Total RNA was extracted from cells using the RNeasy kit (Qiagen) and from snap-frozen breast cancer samples using the EZ1 RNA Universal Tissue Kit (Qiagen) according to the manufacturer's protocol. 1μg of RNA was reverse-transcribed using M-MLV Reverse Transcriptase and random primers (Invitrogen).

PCR/qPCR

PCR to detect the presence/absence of p53 isoforms in breast cancers was performed as described previously (Bourdon ). Quantitative PCR (qPCR) was performed using Applied Biosystems gene expression assays or specifically designed primer/probe sets as described in Supplementary Table 1. TBP was used as a control and fold changes and differences between samples were calculated using the ΔΔCt method in Microsoft Excel.

Immunohistochemistry and scoring of p68 staining in breast cancers

Tissue microarrays were prepared with six 0.6mm cores from each cancer and 4μm sections were used for staining. Antigen retrieval and staining for p68 (with PAb204) was performed as described previously (Clark ). Staining was scored using the “QuickScore method” (Detre ), calculated by multiplying the percentage of cells staining score (1-6) by the intensity score (0-3) to give a maximum value of 18 (see Supplementary Figure 1). This study fulfilled the Tayside Ethics Review Board's guidelines for the use of stored tissues samples.

Statistical analysis

Association tests for statistical significance between ordinal variables were performed by 2-sided Fisher's exact tests (2FET) and tests for continuous variables used the appropriate choice of 2-sample t-test and Mann-Whitney U-test. All tests were carried out using Mosaic™, an internally developed statistical analysis system (implemented in Matlab, Mathworks Inc.; Version 6.5 Release 13) and verified with Minitab (ver 15.1.0.0, Minitab Inc.). For all analyses a p value of < 0.05 was taken to indicate statistical significance.

siRNA transfections

siRNA reverse transfections were performed using Lipofectamine™ RNAiMax (Invitrogen) and siRNA oligonucleotides (30pmols of p68 and 100pmols of TAp53- Dharmacon) (Supplementary Table 3).

Luciferase reporter assays

H1299 cells were transfected using Fugene® 6 (Roche) with plasmids encoding p68, Δ133p53 and full-length p53, all under control of a CMV promoter, and appropriate promoters/luciferase reporters. A Renilla-luciferase control plasmid was co-transfected as a control for transfection efficiency. Luciferase activity was measured 24 hours after transfection using the Dual-Glo luciferase kit (Promega).

Nuclear extracts and Co-Immunoprecipitation (Co-IP)

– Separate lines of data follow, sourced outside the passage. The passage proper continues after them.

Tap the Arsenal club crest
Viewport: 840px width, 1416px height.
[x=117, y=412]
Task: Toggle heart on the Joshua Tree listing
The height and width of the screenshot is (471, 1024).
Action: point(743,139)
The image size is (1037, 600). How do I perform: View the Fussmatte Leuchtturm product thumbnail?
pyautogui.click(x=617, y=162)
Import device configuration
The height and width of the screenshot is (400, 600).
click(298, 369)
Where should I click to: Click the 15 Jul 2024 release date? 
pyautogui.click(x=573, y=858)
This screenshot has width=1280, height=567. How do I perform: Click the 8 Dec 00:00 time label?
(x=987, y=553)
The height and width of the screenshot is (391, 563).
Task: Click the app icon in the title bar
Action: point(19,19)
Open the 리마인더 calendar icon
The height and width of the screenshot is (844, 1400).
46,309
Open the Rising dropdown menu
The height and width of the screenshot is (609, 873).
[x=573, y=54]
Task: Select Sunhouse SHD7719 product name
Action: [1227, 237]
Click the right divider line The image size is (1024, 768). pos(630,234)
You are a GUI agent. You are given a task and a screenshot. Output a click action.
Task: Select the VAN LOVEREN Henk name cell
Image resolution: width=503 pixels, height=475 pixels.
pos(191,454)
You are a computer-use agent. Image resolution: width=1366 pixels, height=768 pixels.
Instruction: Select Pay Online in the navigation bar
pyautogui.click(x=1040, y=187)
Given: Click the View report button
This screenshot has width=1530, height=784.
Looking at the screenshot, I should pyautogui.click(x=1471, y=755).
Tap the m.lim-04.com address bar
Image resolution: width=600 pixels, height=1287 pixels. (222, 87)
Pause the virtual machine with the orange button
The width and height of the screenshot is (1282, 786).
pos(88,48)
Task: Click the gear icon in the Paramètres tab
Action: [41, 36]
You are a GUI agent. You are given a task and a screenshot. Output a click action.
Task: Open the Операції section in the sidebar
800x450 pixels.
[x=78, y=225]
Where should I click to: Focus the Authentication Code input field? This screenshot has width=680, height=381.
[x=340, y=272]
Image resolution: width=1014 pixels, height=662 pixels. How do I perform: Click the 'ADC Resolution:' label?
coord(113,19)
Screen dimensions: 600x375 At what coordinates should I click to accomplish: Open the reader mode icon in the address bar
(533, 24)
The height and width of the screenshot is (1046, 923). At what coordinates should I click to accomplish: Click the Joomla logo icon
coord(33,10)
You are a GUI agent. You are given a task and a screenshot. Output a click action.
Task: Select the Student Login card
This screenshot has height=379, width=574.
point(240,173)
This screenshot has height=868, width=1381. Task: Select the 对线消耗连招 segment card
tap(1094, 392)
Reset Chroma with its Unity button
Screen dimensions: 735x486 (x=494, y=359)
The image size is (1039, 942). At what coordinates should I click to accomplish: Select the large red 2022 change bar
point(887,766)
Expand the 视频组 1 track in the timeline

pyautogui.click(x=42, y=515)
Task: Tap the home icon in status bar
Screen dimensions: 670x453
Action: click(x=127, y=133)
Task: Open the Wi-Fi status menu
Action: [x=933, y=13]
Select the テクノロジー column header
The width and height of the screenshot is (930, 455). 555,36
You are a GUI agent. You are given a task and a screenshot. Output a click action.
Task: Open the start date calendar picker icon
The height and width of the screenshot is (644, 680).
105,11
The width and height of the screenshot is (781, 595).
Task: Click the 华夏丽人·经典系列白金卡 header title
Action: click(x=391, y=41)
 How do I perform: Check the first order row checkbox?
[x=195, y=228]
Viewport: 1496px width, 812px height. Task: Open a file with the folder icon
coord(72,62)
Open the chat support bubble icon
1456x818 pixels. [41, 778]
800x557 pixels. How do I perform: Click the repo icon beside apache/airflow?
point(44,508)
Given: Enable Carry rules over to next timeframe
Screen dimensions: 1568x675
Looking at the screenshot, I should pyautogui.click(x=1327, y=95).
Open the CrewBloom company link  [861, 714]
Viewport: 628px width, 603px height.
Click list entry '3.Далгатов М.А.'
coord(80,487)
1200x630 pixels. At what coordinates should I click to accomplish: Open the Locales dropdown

Nuclear extract preparation and immunoprecipitations [using PAb204 (p68) and DO-12 (all p53 isoforms)] were performed as previously described (Bates ; Bourdon ).

GST-pulldowns

Glutathione S-transferase-tagged proteins were expressed and purified as previously described (Bates, 2005). p53 isoforms and p53 deletions/mutations were in vitro-translated/35S-labelled using the TNT transcription/translation kit (Promega). GST-pulldowns were performed as described by Hsieh et al. (Hsieh ).